Causes of Low Blood Protein: Why Are Blood Protein Levels Falling and What Are Your Normal Values On A Routine Blood Test?
Many doctors and health specialists recommend having a blood test every year when there is no disorder or health problem. Whereas, if they exist, they can recommend carrying out an analysis every 6 or every 3 months.
Is the best way to find out what this is our health, so a high or low value may be indicative of the existence of any disease or disorder (such as for examples levels high cholesterol, high blood sugar, high creatinine or high uric acid ).
In the case of proteins in the blood, they are normally measured in conjunction with the rest of the blood test. Although in certain circumstances (such as in the case of disorders of the immune system, diseases of the liver, kidneys or intestines and cancer) it is used to diagnose and evaluate these patients.
Normal blood protein values
Although it is common for normal blood protein values to vary from one laboratory to another, common values are commonly the following:
- Normal values in newborns: between 4.6 and 7.3 (g and dl).
- Normal values in infants: between 6 and 6.7 (g and dl).
- Normal values in children: between 6.2 and 8 (g and dl).
- Normal values in adults: between 6 and 8.3 (g and dl).
Causes of low blood proteins
The main causes of low blood proteins are as follows:
- Liver disease: when liver cells are damaged they are unable to synthesize albumin.
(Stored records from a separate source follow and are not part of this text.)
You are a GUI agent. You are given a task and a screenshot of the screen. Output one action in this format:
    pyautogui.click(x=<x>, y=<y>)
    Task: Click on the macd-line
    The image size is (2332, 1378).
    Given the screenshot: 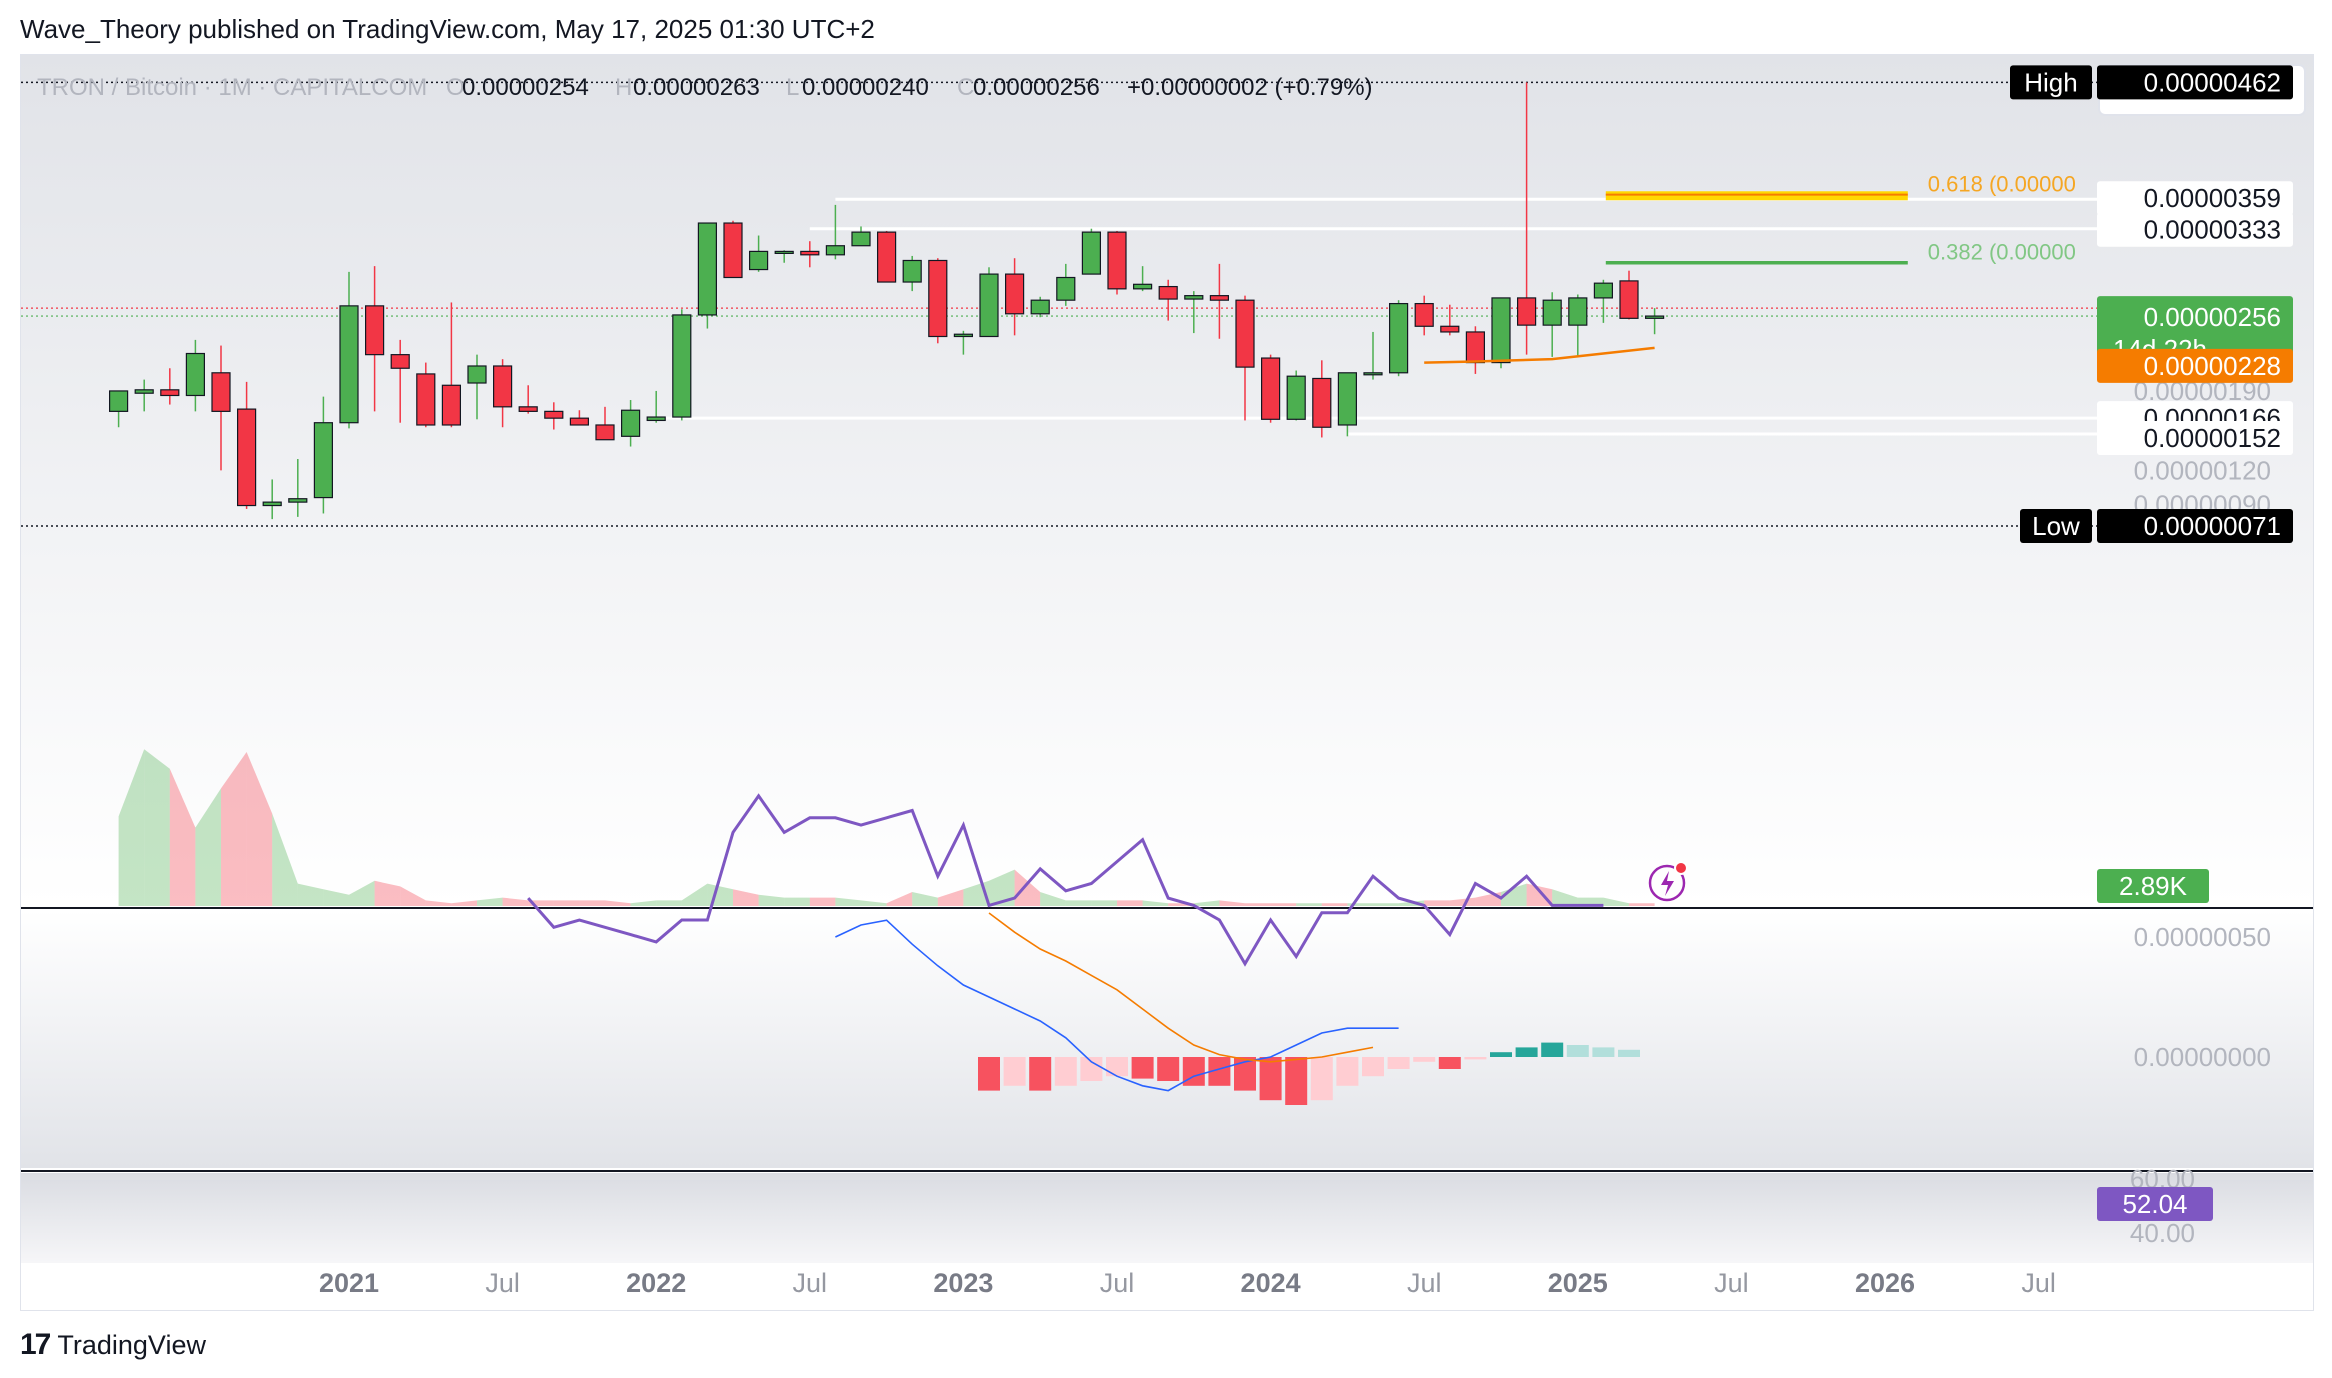 What is the action you would take?
    pyautogui.click(x=1117, y=1006)
    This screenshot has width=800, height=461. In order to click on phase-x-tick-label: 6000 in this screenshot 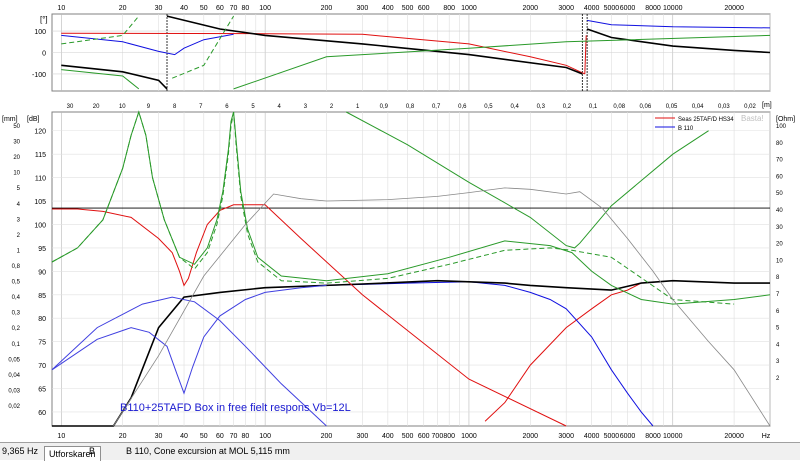, I will do `click(628, 8)`.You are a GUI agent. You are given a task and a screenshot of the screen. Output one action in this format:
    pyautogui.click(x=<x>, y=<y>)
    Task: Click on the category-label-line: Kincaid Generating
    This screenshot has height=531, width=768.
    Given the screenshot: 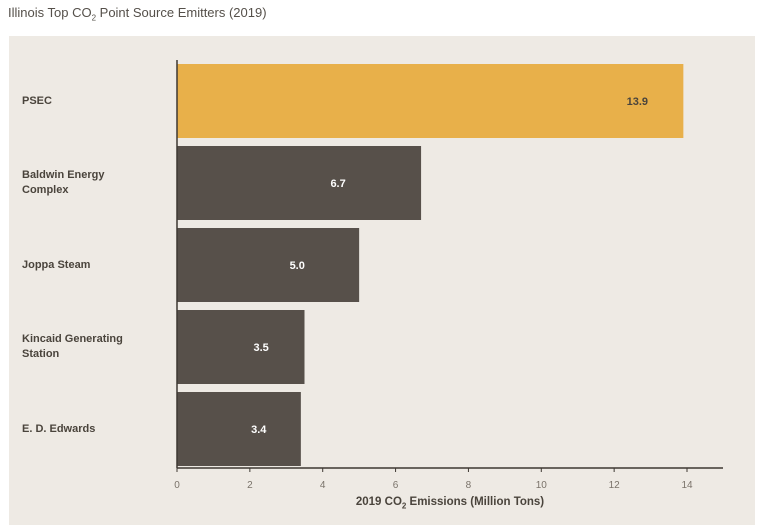 What is the action you would take?
    pyautogui.click(x=72, y=339)
    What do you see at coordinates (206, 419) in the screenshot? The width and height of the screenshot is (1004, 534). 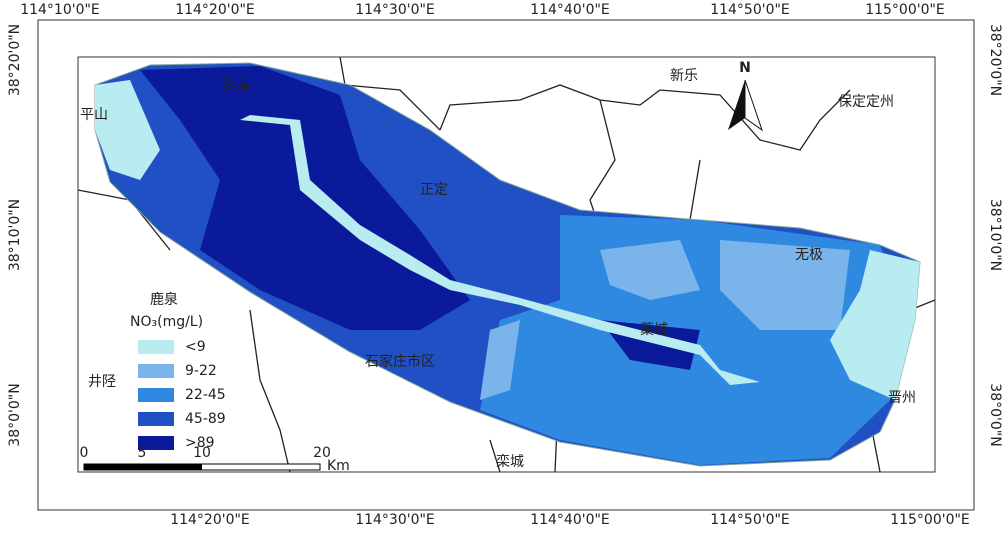 I see `legend-label: 45-89` at bounding box center [206, 419].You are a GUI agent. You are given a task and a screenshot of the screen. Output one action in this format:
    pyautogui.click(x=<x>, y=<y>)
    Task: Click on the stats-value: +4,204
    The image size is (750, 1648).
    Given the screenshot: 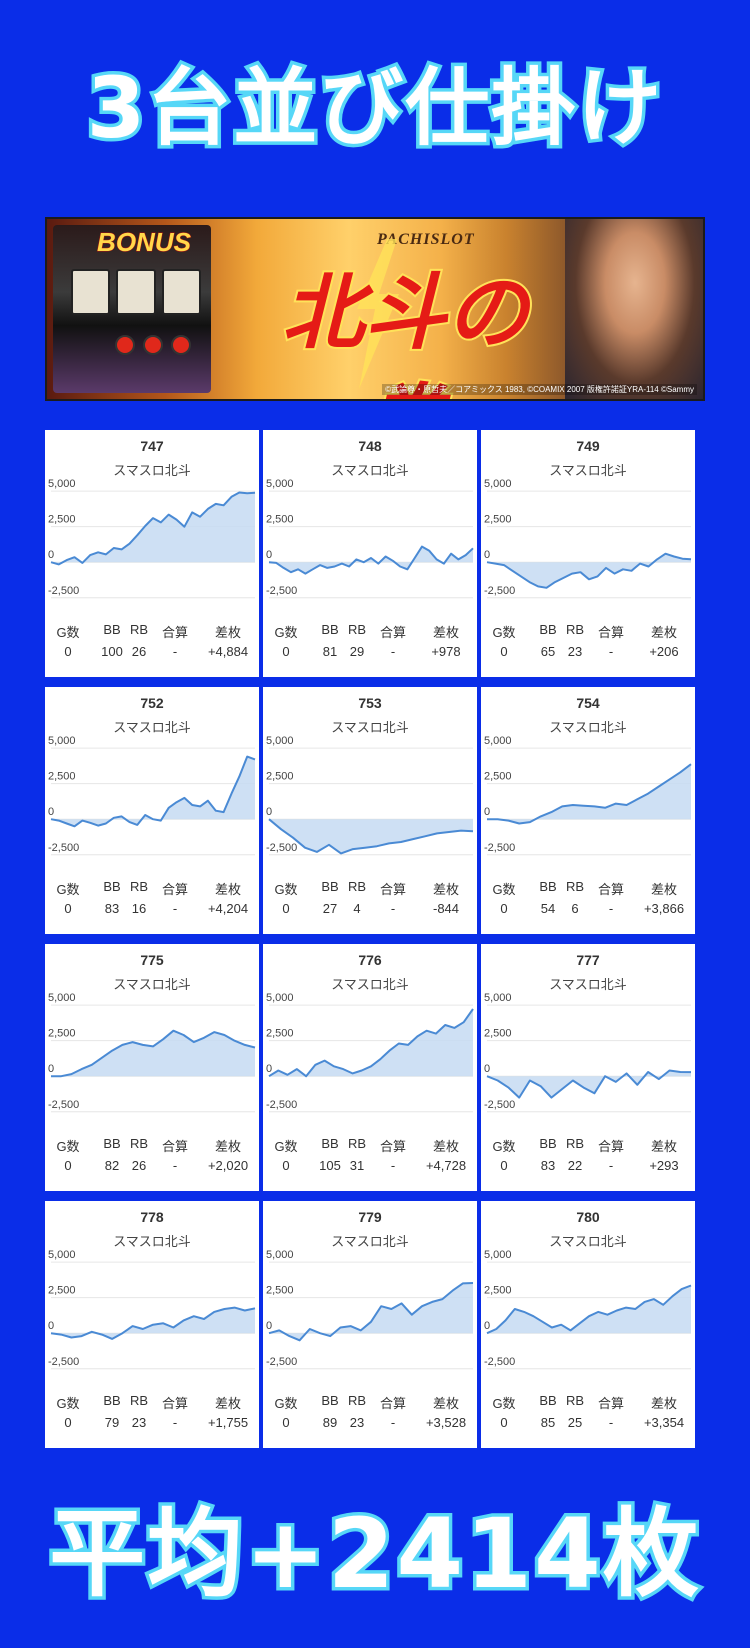 What is the action you would take?
    pyautogui.click(x=228, y=908)
    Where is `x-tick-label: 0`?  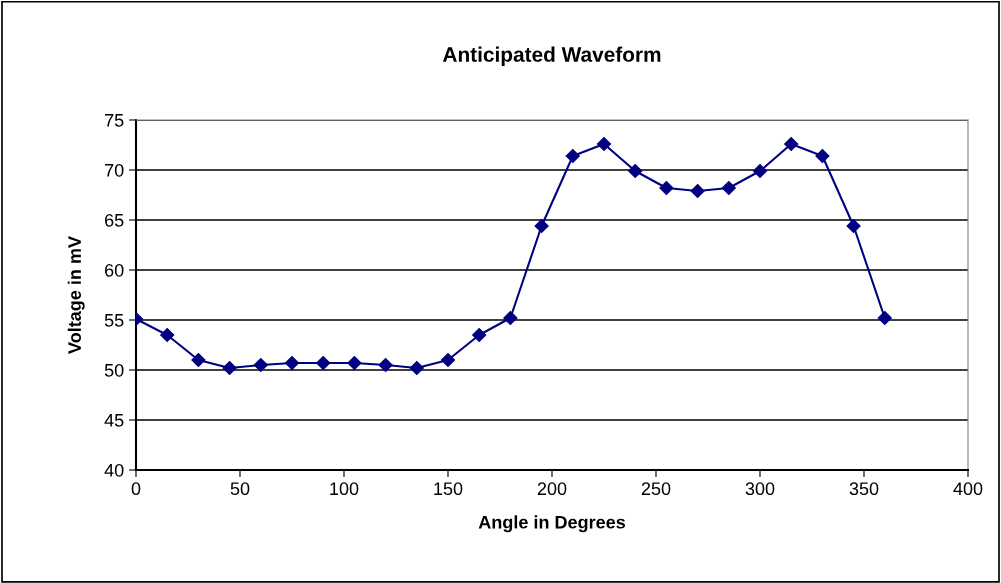
x-tick-label: 0 is located at coordinates (136, 489).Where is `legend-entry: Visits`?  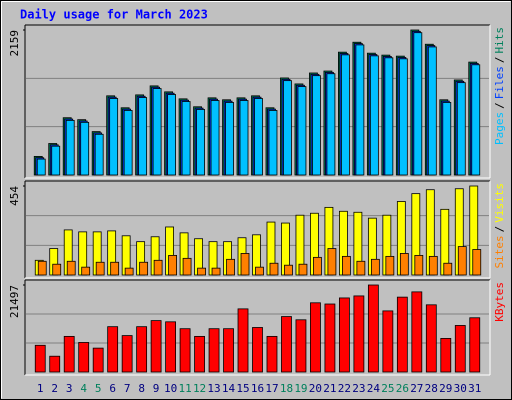
legend-entry: Visits is located at coordinates (500, 203).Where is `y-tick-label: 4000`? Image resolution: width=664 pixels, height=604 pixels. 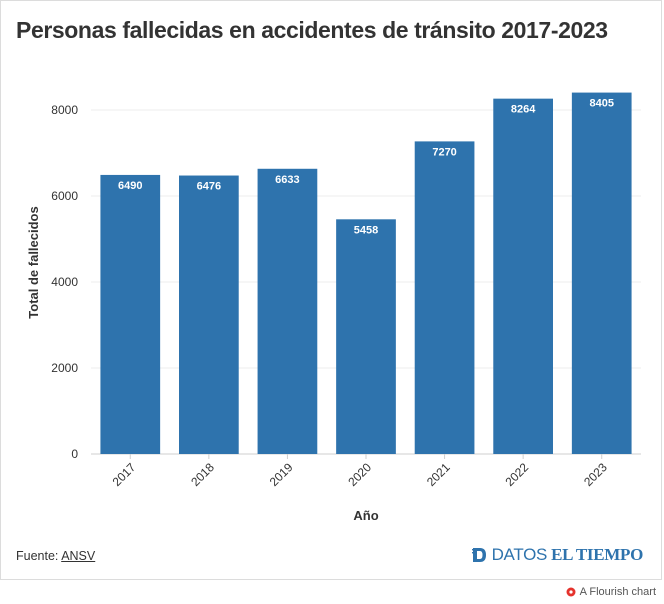 y-tick-label: 4000 is located at coordinates (64, 282).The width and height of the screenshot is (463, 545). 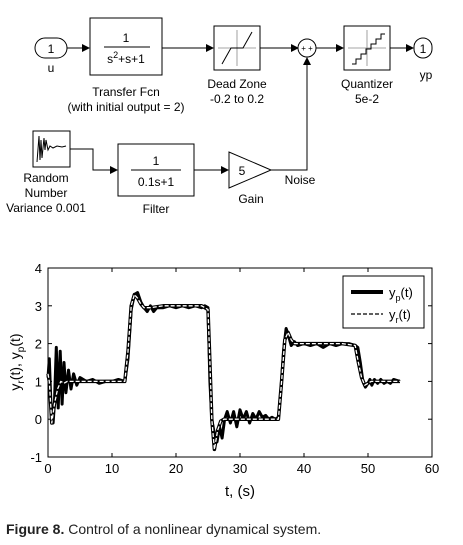 What do you see at coordinates (176, 468) in the screenshot?
I see `x-tick-label: 20` at bounding box center [176, 468].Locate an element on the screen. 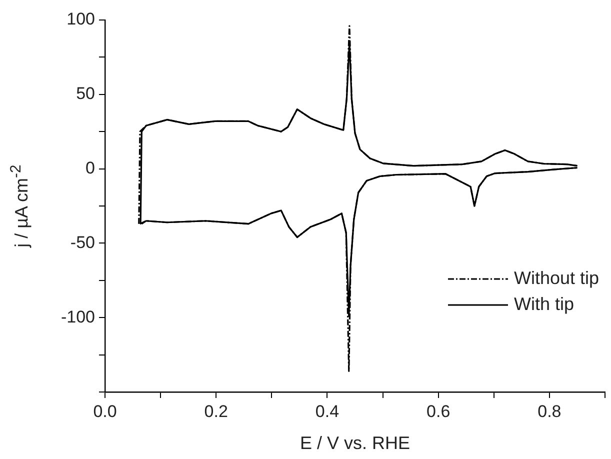  legend-label: Without tip is located at coordinates (556, 279).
Hence, total protein and albumin levels are used for the diagnosis of liver diseases.
- Immunodeficiency: the main protein of the immune system is globulin. When there is an immune deficiency, the number of immunoglobulins is reduced, which causes a decrease in protein levels in the blood.
- Malnutrition: if you follow a low-protein diet, it is common for the body to be unable to produce globulin and albumin. Hence, it is vital to follow a diet as balanced and healthy as possible.
- Protein loss and malabsorption: certain conditions that affect the intestine can reduce our body’s ability to absorb the different proteins in the foods we eat. It is very common in disorders such as celiac disease or Crohn’s disease.
- Medication use: Certain medications, such as oral contraceptives or estrogens, can cause a reduction in protein levels in the blood.